Novel Gradient Elution (U)HPLC Method Development that Enables Successful Method Transfer

Abstract

Nowadays, one of the ultimate requirements in drug analysis is rapid method development, prompt chromatographic run time and long lasting method’s lifecycle. Special attention should be paid to development of gradient elution (U)HPLC methods that are commonly related to troubleshooting during the inter-laboratory method transfer. The dwell volume difference between (U)HPLC systems is the main reason for this issue. The aim of this study was to propose new gradient method development methodology with integrated dwell volumes values in the optimization process. This is especially useful approach for industry where is frequently known which (U)HPLC instruments will be applied for drug analysis. Proposed methodology was tested on the model mixture which encompassed dabigatran etexilate mesylate and its nine impurities.
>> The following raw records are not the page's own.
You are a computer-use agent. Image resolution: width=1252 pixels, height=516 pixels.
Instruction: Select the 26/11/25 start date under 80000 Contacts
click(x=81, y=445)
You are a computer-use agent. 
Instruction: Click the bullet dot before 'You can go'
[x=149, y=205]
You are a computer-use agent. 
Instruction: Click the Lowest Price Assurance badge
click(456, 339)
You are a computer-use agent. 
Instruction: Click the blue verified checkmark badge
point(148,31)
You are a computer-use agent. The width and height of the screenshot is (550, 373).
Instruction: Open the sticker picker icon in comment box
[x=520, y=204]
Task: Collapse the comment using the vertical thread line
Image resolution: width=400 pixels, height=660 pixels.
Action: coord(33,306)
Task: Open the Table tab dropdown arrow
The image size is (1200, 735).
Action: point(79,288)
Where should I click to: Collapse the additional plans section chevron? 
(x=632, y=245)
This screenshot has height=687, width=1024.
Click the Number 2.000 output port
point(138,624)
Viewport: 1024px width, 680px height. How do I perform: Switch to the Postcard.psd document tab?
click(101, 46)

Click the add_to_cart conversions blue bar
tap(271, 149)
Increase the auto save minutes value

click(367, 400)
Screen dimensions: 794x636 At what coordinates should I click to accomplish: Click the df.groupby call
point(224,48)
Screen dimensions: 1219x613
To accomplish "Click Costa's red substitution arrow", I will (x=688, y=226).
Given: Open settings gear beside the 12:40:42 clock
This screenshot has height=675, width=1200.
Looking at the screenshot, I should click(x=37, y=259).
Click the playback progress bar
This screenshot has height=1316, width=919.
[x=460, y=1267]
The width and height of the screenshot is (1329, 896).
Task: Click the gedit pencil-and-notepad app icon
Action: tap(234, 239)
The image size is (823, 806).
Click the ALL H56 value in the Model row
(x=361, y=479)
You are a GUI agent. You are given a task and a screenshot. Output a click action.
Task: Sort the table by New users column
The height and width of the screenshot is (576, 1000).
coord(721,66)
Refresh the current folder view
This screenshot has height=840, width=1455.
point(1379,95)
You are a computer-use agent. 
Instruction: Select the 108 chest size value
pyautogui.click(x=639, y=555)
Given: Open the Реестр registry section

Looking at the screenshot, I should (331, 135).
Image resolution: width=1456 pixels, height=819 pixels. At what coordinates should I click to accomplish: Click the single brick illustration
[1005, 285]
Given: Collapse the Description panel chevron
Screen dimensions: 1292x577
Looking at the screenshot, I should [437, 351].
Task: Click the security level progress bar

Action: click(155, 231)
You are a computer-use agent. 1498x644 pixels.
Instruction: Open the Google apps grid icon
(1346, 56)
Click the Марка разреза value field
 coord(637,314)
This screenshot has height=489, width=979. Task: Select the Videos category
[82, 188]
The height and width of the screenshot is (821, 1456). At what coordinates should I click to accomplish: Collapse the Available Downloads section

Experimental design methodology and three different (U)HPLC instruments with significant dwell volume differences were utilized. Statistically significant variables were selected with Plackett-Burman design, and along with dwell volume values were included in D-optimal design. The separation criteria s between adjacent peaks was selected as output for method optimization. Indirect modelling together with Monte Carlo simulations enabled selection of optimal and robust chromatographic conditions joint for all instruments. The optimal conditions included 24% (v/v) of initial amount of acetonitrile, 54% (v/v) of the final amount of acetonitrile, 15 min of gradient elution run time and pH value equal to 4.9. The proposed method utility was proved since it was successfully validated and met all validation criteria.